ACTIVITY. Leave out the pictures and copy the remaining records exactly.

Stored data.

== Segment start ==

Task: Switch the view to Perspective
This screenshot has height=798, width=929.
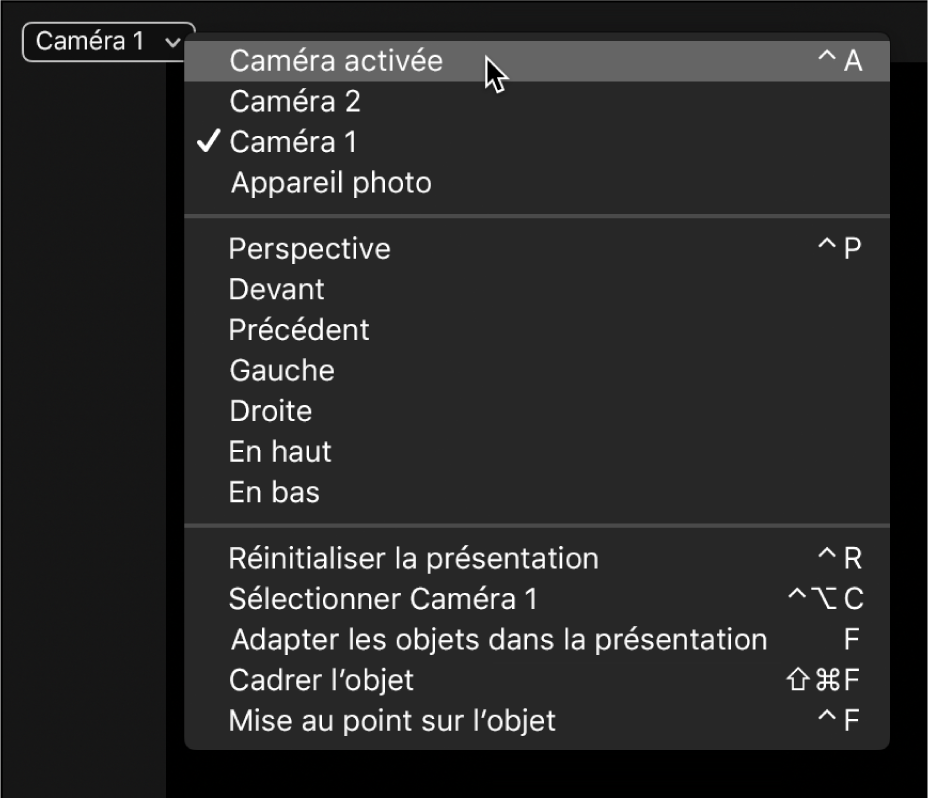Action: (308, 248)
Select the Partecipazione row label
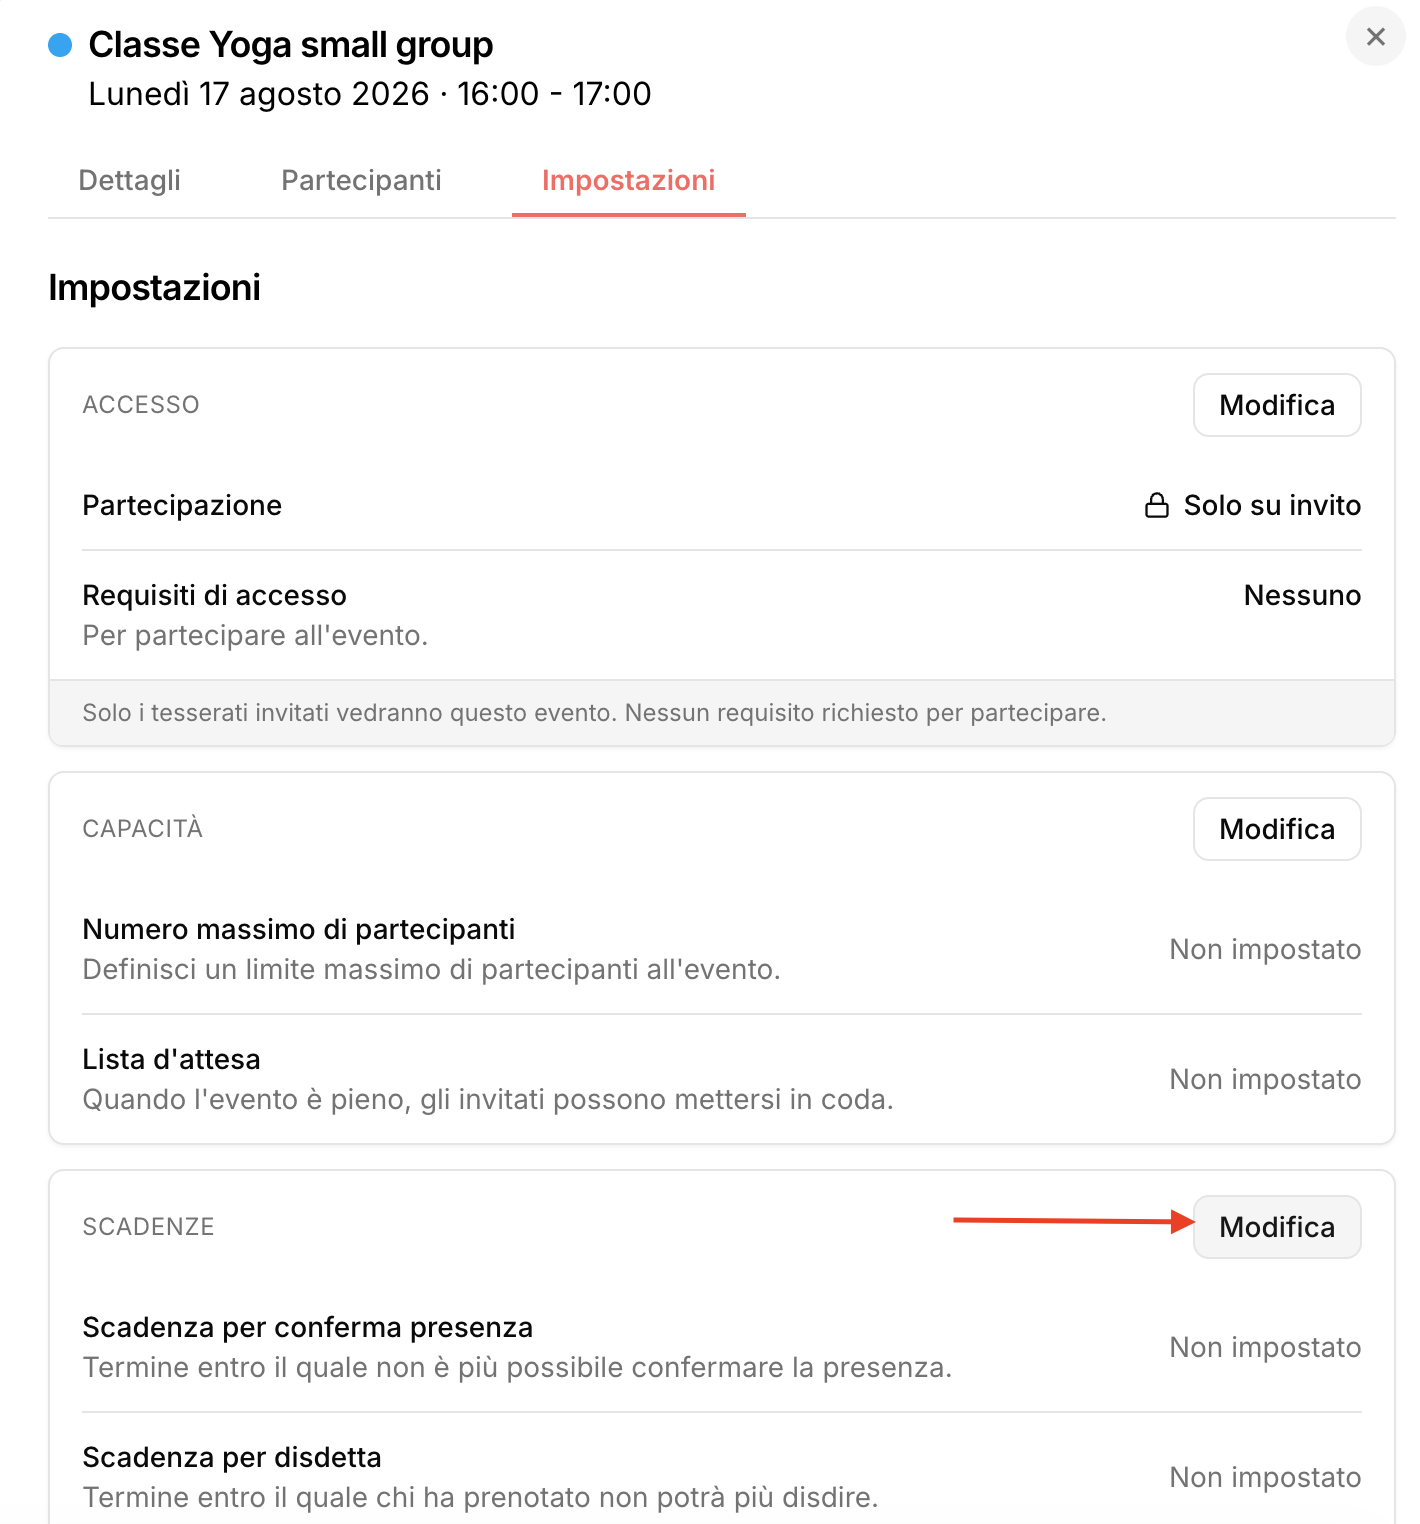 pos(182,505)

== Segment end ==

RESPONSE BELOW.
Task: Switch the view to Perspective
This screenshot has height=798, width=929.
Action: (308, 248)
Select the Partecipazione row label
 pos(182,505)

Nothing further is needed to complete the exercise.